Ist doch dann schön, wenn mal mehr sowas anbieten. Immer gut wenn nicht irgendwer ein Monopol hat. Preislich liegen die ja gleich auf. Vielleicht werden die durch den Konkurrenzdruck auch billiger nun. 

Allerdings kommen mir die Schwalbe mehr zu pass - da die Breiten anders gestaffelt sind. Ich hab nämlich 28mm am RR und 32mm am Ganzjahresrad. Da kann ich 1 Schlauch verwenden als Ersatz usw. Bei Revoloop bräuchte ich da schon wieder 2 verschiedene > 18-28 & 32-40. 

Wie gesagt, finde es ok wenn mehrere Firmen was anbieten, wäre noch cool wenn jemand beide gefahren wäre und da was zu sagen könnte.


----------



## IndianaWalross (21. November 2020)

Heute kam endlich mein lang ersehnter "Rollf" von Life is a ride aus Düsseldorf. handgeklöppelt in Wunschfarbe. Top! Bin immer wieder begeistert von der guten Arbeit, hab schon den Camera Strap. 🥳 Die Verarbeitungsqualität steht jedenfalls ausser Frage für mich, und das zu DEM Preis, einfach nur der Hammer.
Und das Ganze ist wasserdicht! Innen ist die Tasche nämlich mit LKW Plane ausgekleidet, der Reißverschluss ist wasserfest!

Orange Schrift passend zu meinem Cinelli Veltrix, mit Blitz wirkt es etwas zu hell, aber ohne passt es sehr gut. Innen hatte ich um passende Plane gebeten, damit ich meinen Kram auch im Dunkeln noch finde, daher orange.
Passt mein komplettes Regenoutfit rein (Northwave Überschuhe, Castelli Perfetto Handschuhe, Endura Helium 3/4 Regenhose und Gore Shakedry C5) oder halt anderer Klöterkrams der gebraucht wird.

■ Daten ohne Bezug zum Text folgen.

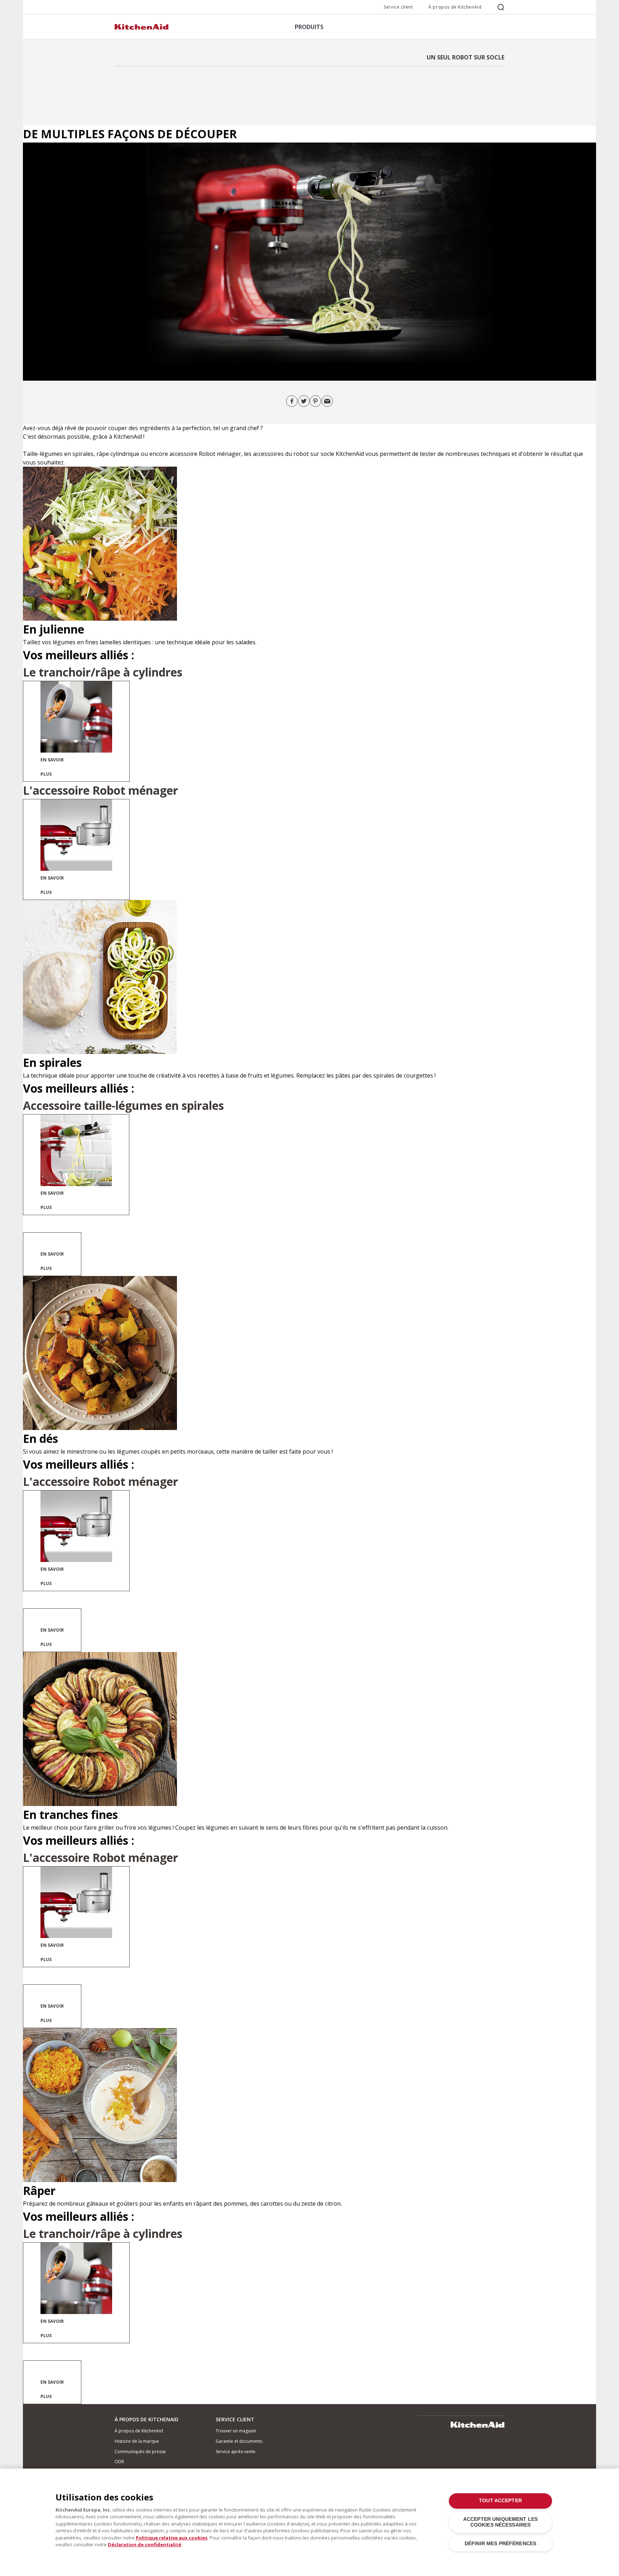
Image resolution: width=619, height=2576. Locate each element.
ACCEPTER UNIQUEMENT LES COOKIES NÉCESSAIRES (500, 2522)
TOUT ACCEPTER (500, 2500)
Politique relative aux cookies (171, 2537)
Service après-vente (235, 2452)
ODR (119, 2462)
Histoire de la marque (137, 2441)
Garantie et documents (239, 2441)
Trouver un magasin (236, 2431)
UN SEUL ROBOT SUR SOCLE (465, 57)
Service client (398, 7)
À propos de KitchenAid (454, 7)
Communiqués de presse (140, 2452)
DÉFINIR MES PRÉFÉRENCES (500, 2543)
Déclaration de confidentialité (144, 2544)
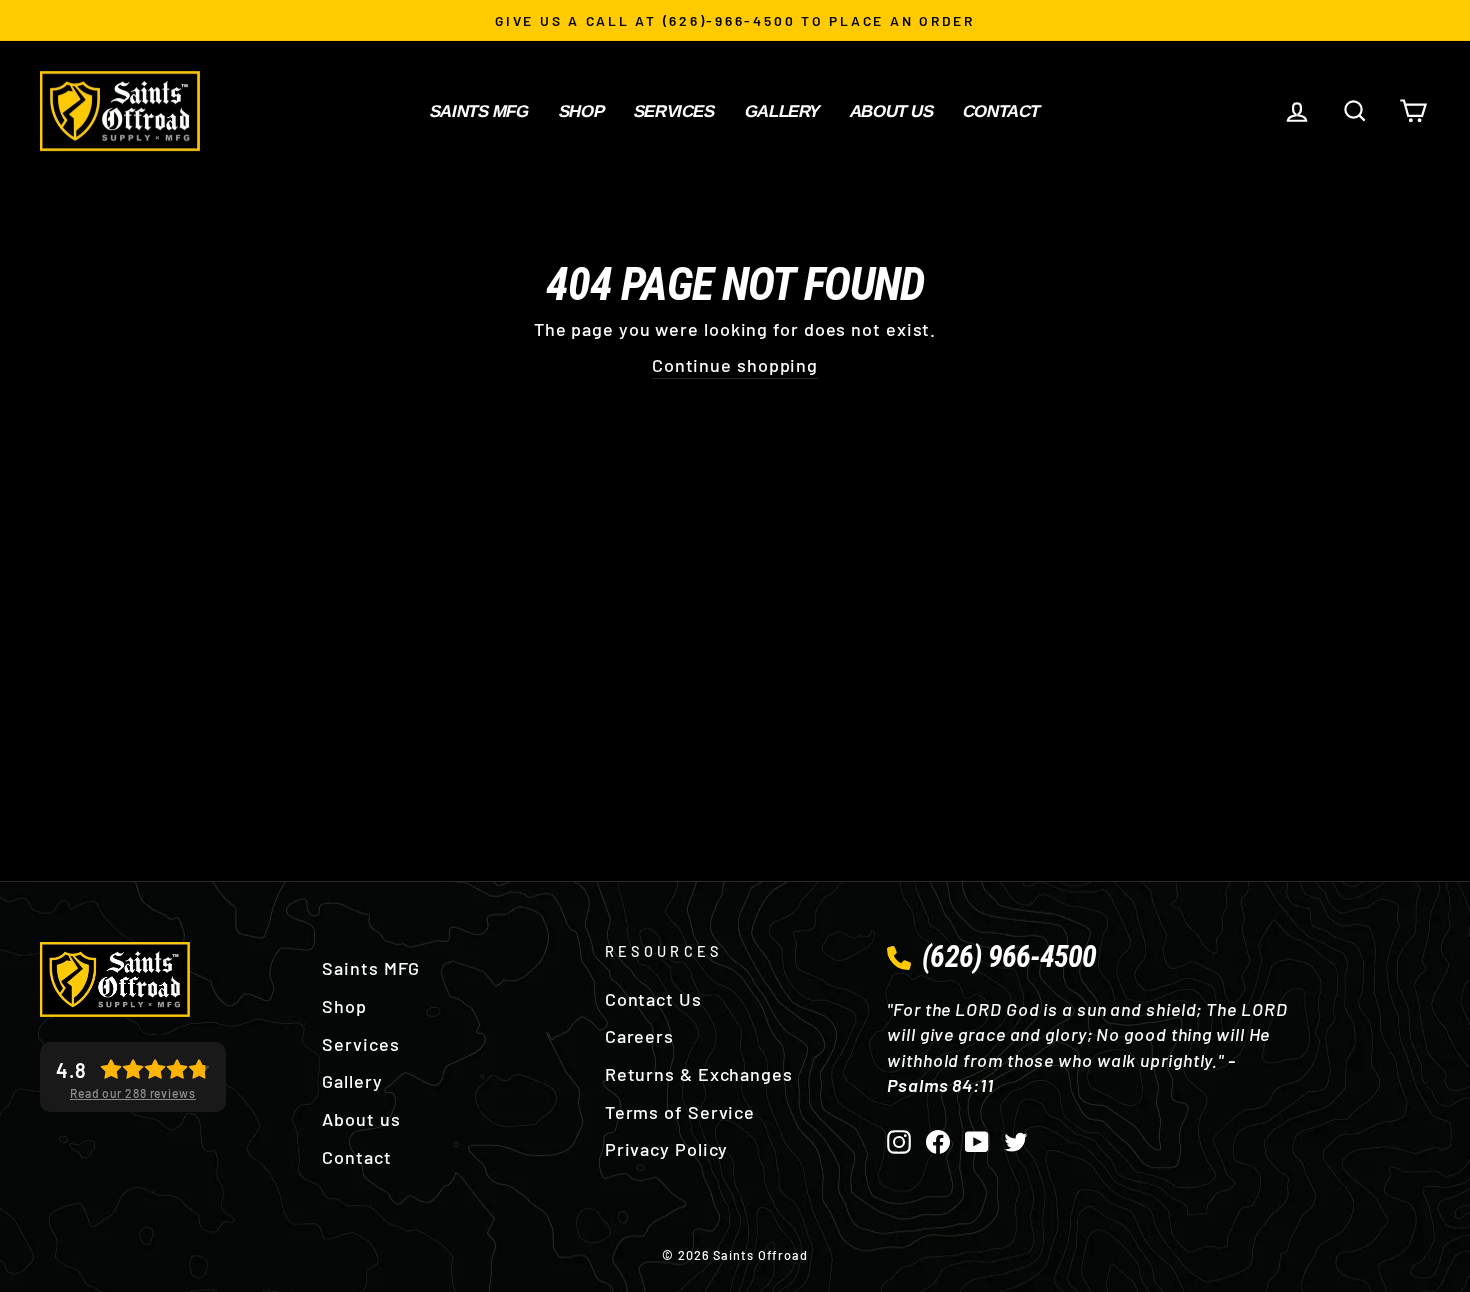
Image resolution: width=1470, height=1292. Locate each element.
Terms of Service (680, 1112)
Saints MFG (479, 111)
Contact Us (653, 999)
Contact (1001, 111)
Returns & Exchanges (699, 1074)
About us (892, 111)
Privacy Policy (667, 1149)
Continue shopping (735, 365)
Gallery (781, 111)
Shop (581, 111)
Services (674, 111)
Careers (639, 1036)
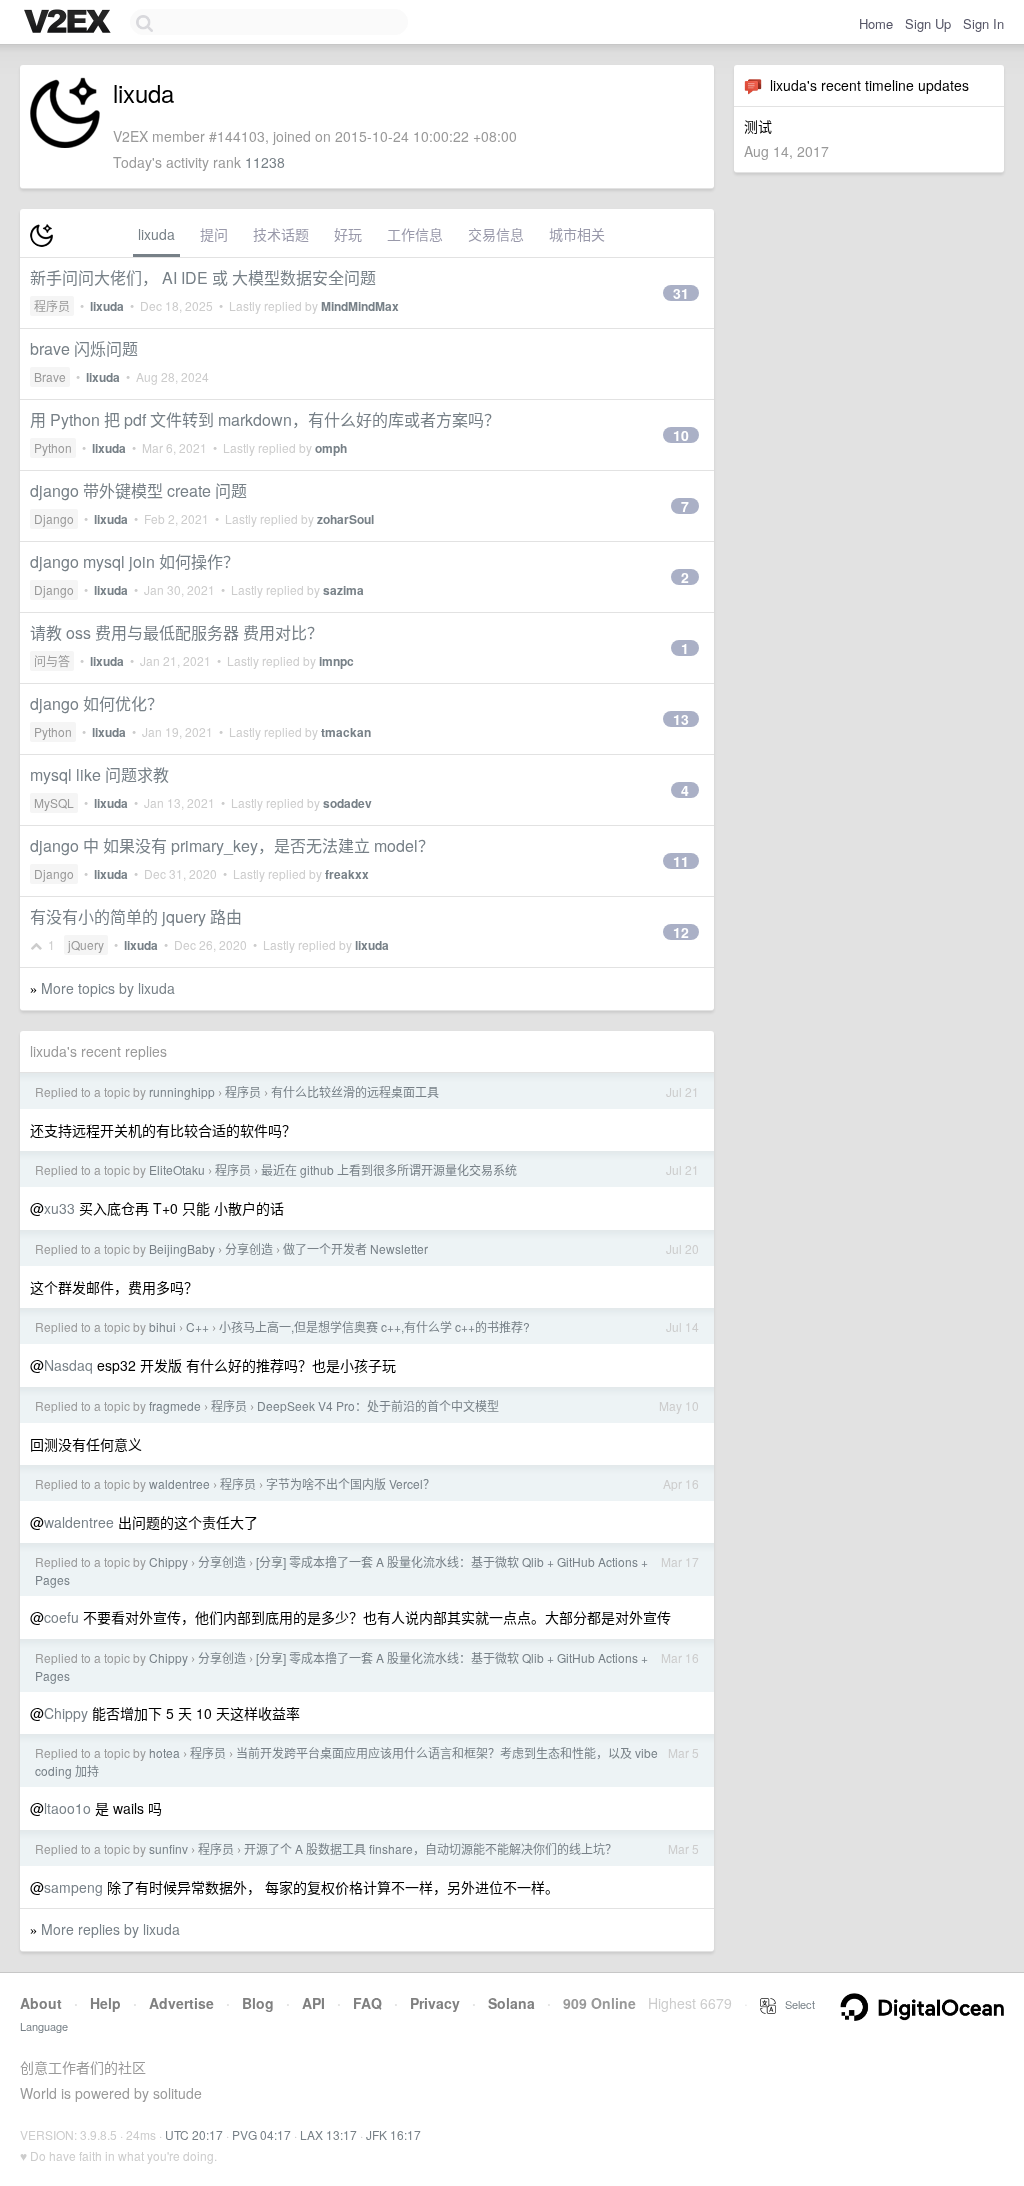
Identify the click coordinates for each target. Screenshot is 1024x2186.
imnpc (336, 661)
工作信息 (415, 234)
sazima (343, 590)
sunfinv (168, 1848)
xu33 (59, 1208)
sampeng (73, 1887)
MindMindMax (360, 306)
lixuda (156, 234)
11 (681, 861)
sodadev (347, 803)
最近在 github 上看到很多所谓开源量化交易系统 (389, 1169)
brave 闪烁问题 (84, 348)
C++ (197, 1326)
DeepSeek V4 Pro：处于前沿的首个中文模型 (378, 1405)
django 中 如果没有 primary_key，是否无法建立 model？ (232, 845)
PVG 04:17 (261, 2134)
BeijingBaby (182, 1248)
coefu (61, 1617)
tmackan (346, 732)
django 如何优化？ (96, 703)
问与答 (52, 660)
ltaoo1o (67, 1808)
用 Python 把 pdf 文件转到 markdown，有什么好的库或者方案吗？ (265, 419)
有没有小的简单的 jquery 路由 (136, 916)
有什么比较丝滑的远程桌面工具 (355, 1091)
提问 (214, 234)
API (313, 2003)
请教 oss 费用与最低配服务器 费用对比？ (176, 632)
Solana (511, 2003)
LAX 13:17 (328, 2134)
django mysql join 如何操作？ (134, 561)
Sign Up (928, 23)
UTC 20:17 (194, 2134)
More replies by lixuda (110, 1929)
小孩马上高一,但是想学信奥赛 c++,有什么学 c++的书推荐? (374, 1326)
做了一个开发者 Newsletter (355, 1248)
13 (681, 719)
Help (105, 2003)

Testweise passte sogar mein Thermos King in 473ml für Futter zwischendurch rein 🤪

Extra nur schwarz mit farblich passender Schrift, so kann ich die Tasche zum bikepacken auch an meinem knallroten Hellboy noch gut verwenden ohne das es allzu unpassend wirkt.

Hab allerdings zum befestigen meine Klettstrapse von Apidura hergenommen, die sind nicht ganz so übertrieben wie die zugehörigen Gurte, das passt gut am Hellboy aber am filigraneren Pumpkin mag ich das dann lieber schlicht.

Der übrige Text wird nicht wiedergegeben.